The problem: Overcoming an imbalanced data set
When it comes to data science, sexual harassment is an imbalanced data problem, meaning there are few (known) instances of harassment in the entire dataset.
An imbalanced problem is defined as a dataset which has disproportional class counts. Oversampling is one way to combat this by creating synthetic minority samples.
The solution: The power of oversampling
SMOTE — Synthetic Minority Over-sampling Technique — is a common oversampling method widely used in machine learning with imbalanced high-dimensional datasets using Oversampling. The SMOTE technique generates randomly new examples or instances of the minority class from the nearest neighbors of a line joining the minority class sample to increase the number of instances. SMOTE creates synthetic minority samples using the popular K nearest neighbor algorithm.
K nearest neighbors draw a line between the minority points and generate points in the middle of the line. It is a technique that was experimented on, nowadays one can find many different versions of SMOTE which build upon the classic formula. Let’s visualize how oversampling effects the data in general.
Impact on the predictions
Let’s compare the predictive power of oversampling vs. not oversampling. Random Forest is used as the predictor in both cases. The ProWSyn version of oversampling is selected as the highest performing oversampling method after all the methods are compared using this Python package.
Let’s check the performance of models pre and post oversampling.
With ProWSyn oversampling implemented, we can see a 13% increase in the ROCAUC score, which is the Area Under the Receiver Operating Characteristic curve, from 84% to 97%. I was also able to decrease the Brier Score, which is a metric for probability prediction, by 5%.
As you can see from the results, oversampling can significantly boost your model performance when you have to deal with imbalanced datasets using oversampling. In my case, the ProWSyn version of SMOTE performed the best but this depends always on the data and you should try different versions to see which one works the best for you.

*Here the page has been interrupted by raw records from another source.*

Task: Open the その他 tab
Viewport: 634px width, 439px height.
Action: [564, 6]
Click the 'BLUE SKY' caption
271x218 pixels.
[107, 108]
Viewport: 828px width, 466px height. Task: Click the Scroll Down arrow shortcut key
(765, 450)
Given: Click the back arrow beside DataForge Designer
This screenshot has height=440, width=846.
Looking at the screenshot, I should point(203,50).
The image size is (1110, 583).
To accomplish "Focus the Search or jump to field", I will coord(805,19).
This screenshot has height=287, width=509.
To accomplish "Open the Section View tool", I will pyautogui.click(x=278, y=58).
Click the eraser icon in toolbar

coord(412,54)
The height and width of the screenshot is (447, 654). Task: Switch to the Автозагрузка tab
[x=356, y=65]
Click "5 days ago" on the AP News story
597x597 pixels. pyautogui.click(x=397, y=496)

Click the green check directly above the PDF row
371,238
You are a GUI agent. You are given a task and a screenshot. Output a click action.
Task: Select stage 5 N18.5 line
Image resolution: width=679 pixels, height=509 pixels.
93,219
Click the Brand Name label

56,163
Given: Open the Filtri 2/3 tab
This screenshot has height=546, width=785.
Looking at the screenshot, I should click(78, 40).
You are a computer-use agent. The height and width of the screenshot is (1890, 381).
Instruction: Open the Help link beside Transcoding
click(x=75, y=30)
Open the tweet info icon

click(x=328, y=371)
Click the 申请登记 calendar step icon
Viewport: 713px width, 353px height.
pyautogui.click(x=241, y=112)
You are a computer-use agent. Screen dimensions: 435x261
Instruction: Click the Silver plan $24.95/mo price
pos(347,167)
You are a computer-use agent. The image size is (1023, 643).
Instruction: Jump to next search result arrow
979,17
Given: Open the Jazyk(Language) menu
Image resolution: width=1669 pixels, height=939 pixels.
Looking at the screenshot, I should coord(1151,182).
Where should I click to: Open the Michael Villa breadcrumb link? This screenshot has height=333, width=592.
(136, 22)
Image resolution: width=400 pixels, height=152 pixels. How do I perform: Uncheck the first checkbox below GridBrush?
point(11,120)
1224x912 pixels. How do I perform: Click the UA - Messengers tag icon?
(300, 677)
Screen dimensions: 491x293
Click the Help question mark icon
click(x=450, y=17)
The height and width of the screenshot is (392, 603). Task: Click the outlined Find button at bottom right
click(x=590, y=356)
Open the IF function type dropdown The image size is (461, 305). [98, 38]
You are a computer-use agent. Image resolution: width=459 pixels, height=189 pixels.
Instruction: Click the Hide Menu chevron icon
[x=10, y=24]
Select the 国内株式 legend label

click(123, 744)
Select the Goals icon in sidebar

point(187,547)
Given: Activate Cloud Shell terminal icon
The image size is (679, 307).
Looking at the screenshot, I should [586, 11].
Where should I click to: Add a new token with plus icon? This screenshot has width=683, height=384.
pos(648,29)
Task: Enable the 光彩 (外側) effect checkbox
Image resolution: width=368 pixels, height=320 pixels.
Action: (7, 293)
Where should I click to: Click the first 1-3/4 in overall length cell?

What is ProWSyn and why does it work so well?
Most Data Science: oversampling methods lack a proper process of assigning correct weights for minority samples, in this case regarding the classification of Sexual Harassment cases. This results in a poor distribution of generated synthetic samples. Proximity Weighted Synthetic Oversampling Technique (ProWSyn) generates effective weight values for the minority data samples based on the sample’s proximity information, i.e., distance from the boundary which results in proper distribution of generated synthetic samples across the minority data set.
What is the output?
After the prediction, the histogram of predicted probabilities looks like the image above. The distribution turned out the be the way I imagined. The model has learned from the many features and it turns out there is a correlation within the feature space which at the end creates such a distinct difference between classes 0 and 1. In simpler terms, there is a pattern within 0 and 1 classes’ features.
More care has to be put into probabilities really close to 1 (100% probability). From the histogram plot above, we can see that the number of points near 100% probability is quite high. It is normal to dismiss someone as a non-predator but much harder to accuse someone, therefore that number should be lower.